§ Supplied text:

'''

I am going to focus on this question and offer a thesis. It may be consistent—and I hope it is—with the intentions of those who produced TWR. But I am also attempting to discern the purpose of TWR in terms of the possible future and viability of the Anglican Communion as such. In that sense, I am engaging in an act of interpretation open to further judgment and evaluation.

I have my own grave misgivings about one aspect of the report in particular: the relationship between creeds and doctrinal formulations, and the sentences and paragraphs of Holy Scripture. My research, teaching and writing is dedicated to the premise that creeds and scripture are in an intimate and inextricable relationship. What I sense in this report is, frankly, the hands of Tom Wright and the voice of Mark Dyer, to borrow an Old Testament image. This is part of the inevitable fallout of documents prepared by committee. There is an uneasy coupling of the section on scripture, which is itself weak at points, and some undefined commitment to development, and the two really do not belong together and they resist even a mixed blessing of Father Isaac.

When I, or you, register such comments, we are engaging in critical reflection. What we need to consider is the character of this document and the degree to which any critical reflection actually exposes a weakness so fundamental as to render its larger purpose defective. In the case of scripture and creeds, I think not. I do not believe the conclusions reached on this matter materially affect the conclusions TWR finally registers in the matters most relevant to the future of the Communion. All in all the Windsor Report contains enough in the way of formulation that is consistent with or corrected by other Communion statements, that it is both useable and indeed instrumental for the purpose for which it was conceived.

'''

§ What to work on:
a) Answer these questions from the passage on the Windsor Report:
(i) Whose hands and whose voice does the writer sense in the report?
(ii) To what premise does the writer say their research, teaching and writing is dedicated?
(iii) Does the writer believe the weakness on scripture and creeds makes the report's larger purpose defective?
b) List every person named in the passage on the Windsor Report.
c) Carry on the passage on the Windsor Report from its final sentence.
The listing that comes next is separate material and has no connection to the passage on the Windsor Report.

§ Dataset excerpt:

'''

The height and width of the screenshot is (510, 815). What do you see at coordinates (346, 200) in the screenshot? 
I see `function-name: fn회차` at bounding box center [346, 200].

'''

§ Answers:
a)
(i) The hands of Tom Wright and the voice of Mark Dyer.
(ii) That creeds and scripture are in an intimate and inextricable relationship.
(iii) No, the writer thinks not.

b) Tom Wright, Mark Dyer, Father Isaac

c)
And here we get to the heart of the matter. Why do we have such a report at all and hence, what kind of a report (‘report’ is probably an insufficiently precise word) is it meant to be? What kind of purpose is it meant to serve?

1) this is a report commissioned by two instruments of unity
2) this is a report on which representatives of the entire communion, unscientifically chosen, sat (complaints about the representation from the liberal can be matched by complaints from the conservative segments of the Communion, I believe effectively canceling one another out)
3) this is a report prepared by those with knowledge of scripture, theology, church history and ecclesiology – that is, it is a report seeking to do theology in the most comprehensive sense of the word, which is what theological reflection should seek to be;
4) this is a document which renders judgments of various kinds; it is not just a set of suggestions.

I will say more about the specifics of these judgments in a moment. But we need to pause longer on the question of what kind of document this is and what purpose is it serving?

TWR exists to fill the space created by a tear in the fabric of the Communion, a tear accomplished in two stages: by the decision to consent to and therefore also to intend to consecrate to the office of Bishop, in as public a manner as global communication will allow, a divorced man living in a sexual relationship with another man. And by the anticipation of such a consecration, should it (to borrow the language used at the emergency meeting in October 2003) tragically so proceed.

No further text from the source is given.